Today President Obama signs the $787 billion dollar economic stimulus package. The plan calls for a wide range of interventions aimed at reviving our nation's struggling economy.
The plan calls for major infrastucture investments, aid to state governments, and tax breaks for working Americans and corporations. At $787 billion, the amount works out to about $2,600 for US citizen. That doesn't sound like much. So government leaders have been working to decide how best to target the resource.
A major priority for the stimulus plan is jobs. Whether job creation or job preservation. President Obama states the plan will generate approximately 3.5 million jobs. Second on the priority list is housing. The third leg is infrastructure.

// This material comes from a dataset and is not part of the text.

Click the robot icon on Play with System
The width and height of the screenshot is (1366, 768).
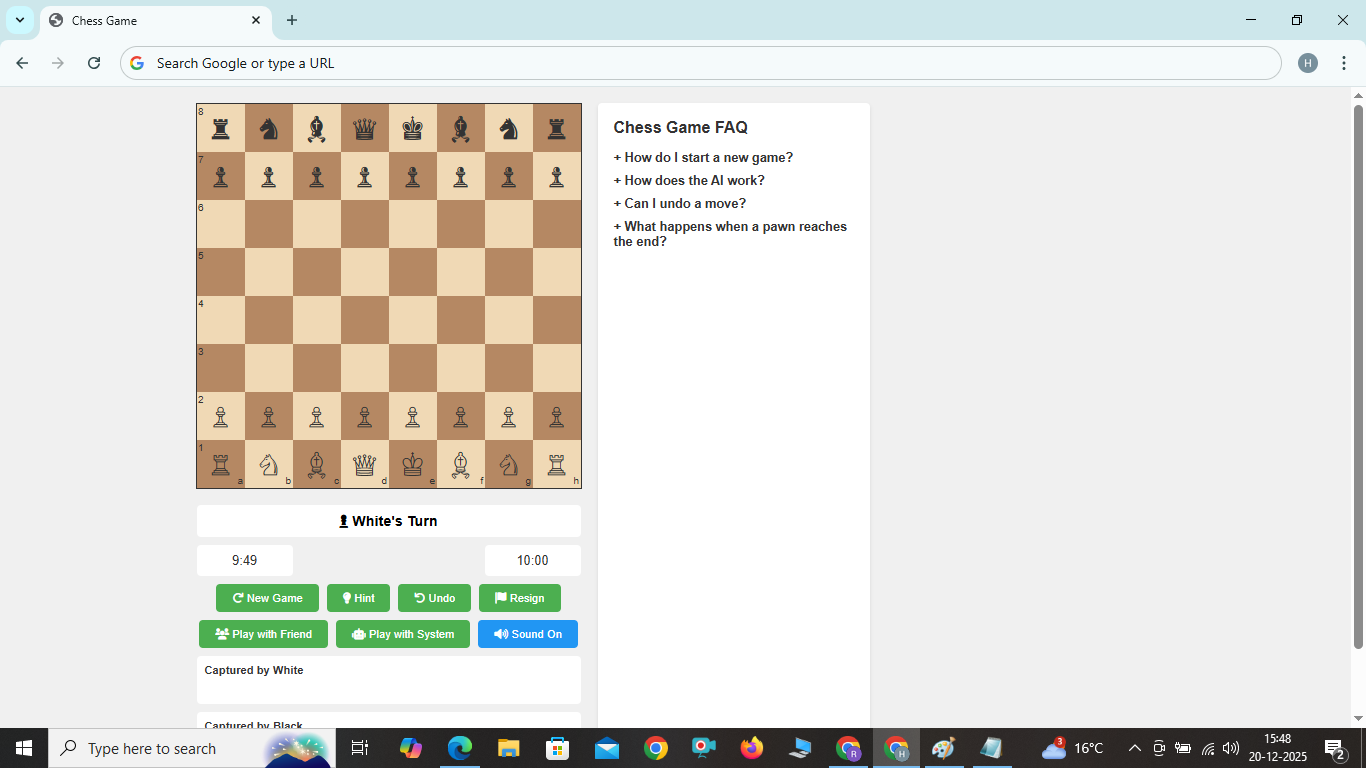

The nation's housing market is in trouble, with millions of foreclosures and declining property values. St. Louis is one of the nation's major centers for automobile manufacturing. The future of the US auto industry looms large in determing the direction of our region's economy. For years' we've had a national call to rebuild our nation's aging infrastructure, and contained in the stimulus plan is billions for new light rails, road construction, and education projects. So what about St. Louis?
At about 3,000,000 (give or take), the St. Louis region has about 1% of the US population. If we receive a prorata share of the stimulus plan, our region would realize $7.87 billion in stimulus help.
With the City of St. Louis having about 1/10 of the region's population, the city would see about $787 million in help (thanks to a reader for correcting this amount). However, knowing that things won't be doled out on a prorata basis, there's likely going to be a substantially larger amount of funding coming to St. Louis for local stimulus efforts.
The National League of Cities has made the case for projects to managed at the local, not state level. They are working to get the help to the project locations more quickly. St. Louis submitted a proposal for local priorities as part of the League of Cities request. The package included light rail and multiple public infrastructure investments.
A website, "Stimulus Watch", details proposed economic stimulus spending. St. Louis has a request in the amount of $2.45 billion pending. The breakdown is available here. The site is interactive and allows visitors to vote on individual projects.
Knowing that stabilizing housing markets, building new infrastructure, and providing for job creation and preservation are the nation's top goals of the stimulus plan, what projects would you like to see prioritized in St. Louis?